Exercise brief
Copy the entries exactly, starting at the line that contains "This screenshot has width=1200, height=675." and ending at the line that contains "point(78,552)", including both of those lines. Leave out the pictures.

Task material

---*---

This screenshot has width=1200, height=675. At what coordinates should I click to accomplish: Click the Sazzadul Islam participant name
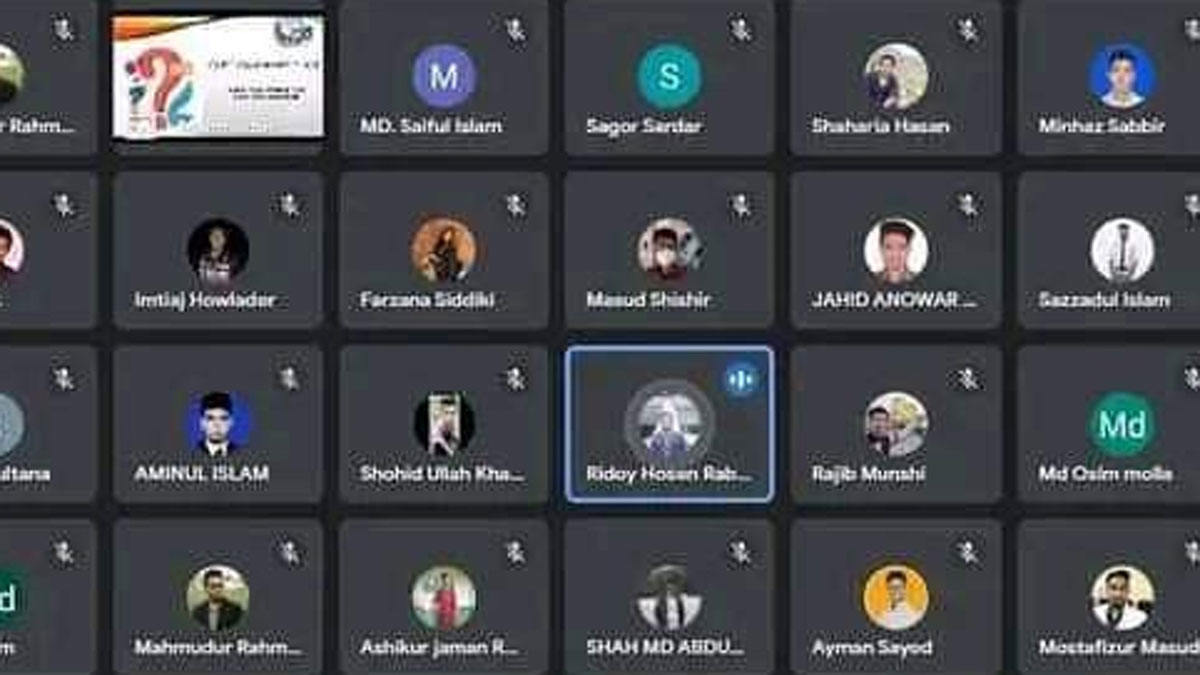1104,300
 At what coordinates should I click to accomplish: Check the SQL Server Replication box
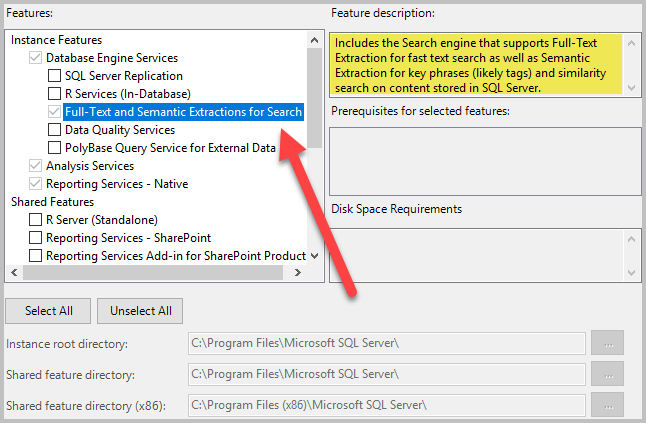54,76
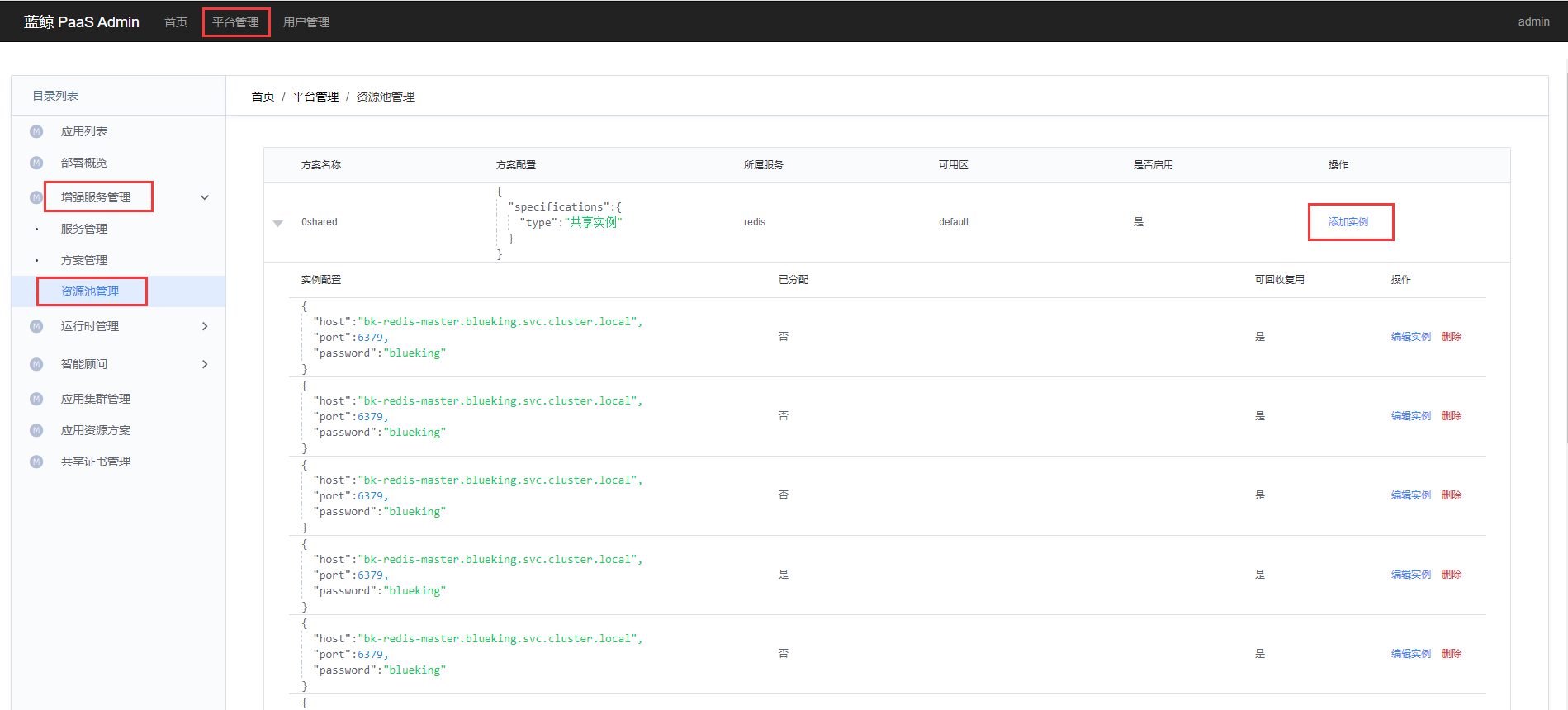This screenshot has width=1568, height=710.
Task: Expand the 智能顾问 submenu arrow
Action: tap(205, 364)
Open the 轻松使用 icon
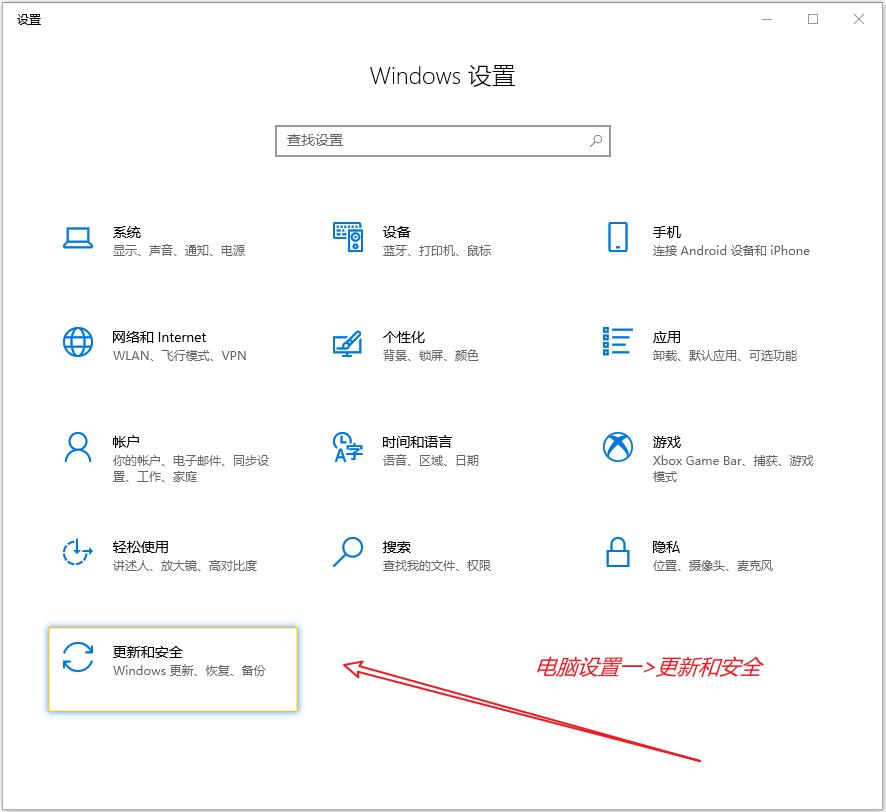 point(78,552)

---*---

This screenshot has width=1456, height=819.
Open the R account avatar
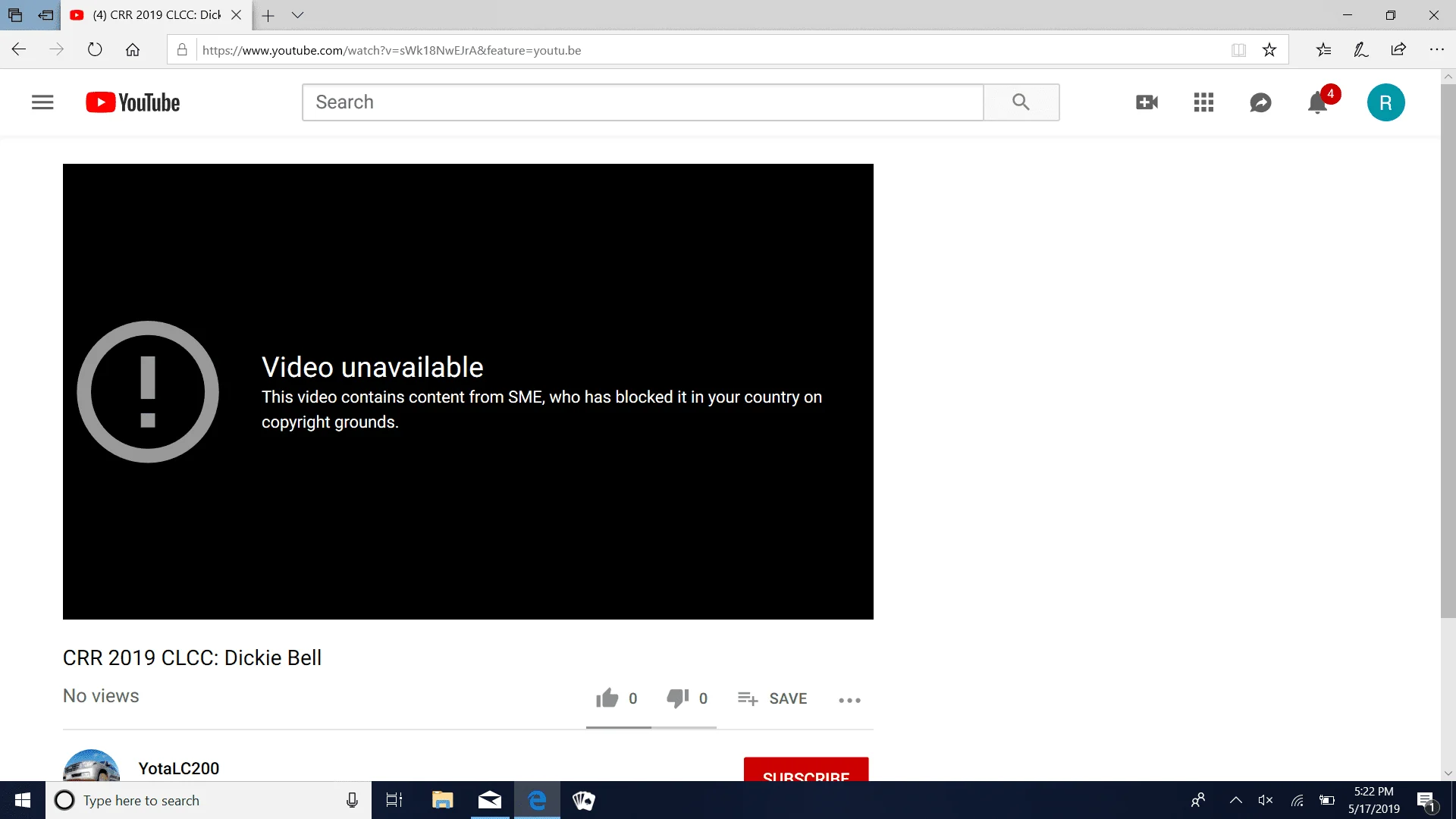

---*---

Final result
This screenshot has width=1200, height=675. At what coordinates should I click to accomplish: Click the Sazzadul Islam participant name
1104,300
 At what coordinates should I click to accomplish: Check the SQL Server Replication box
54,76
This screenshot has width=1568, height=710.
Task: Expand the 智能顾问 submenu arrow
Action: tap(205, 364)
Open the 轻松使用 icon
 point(78,552)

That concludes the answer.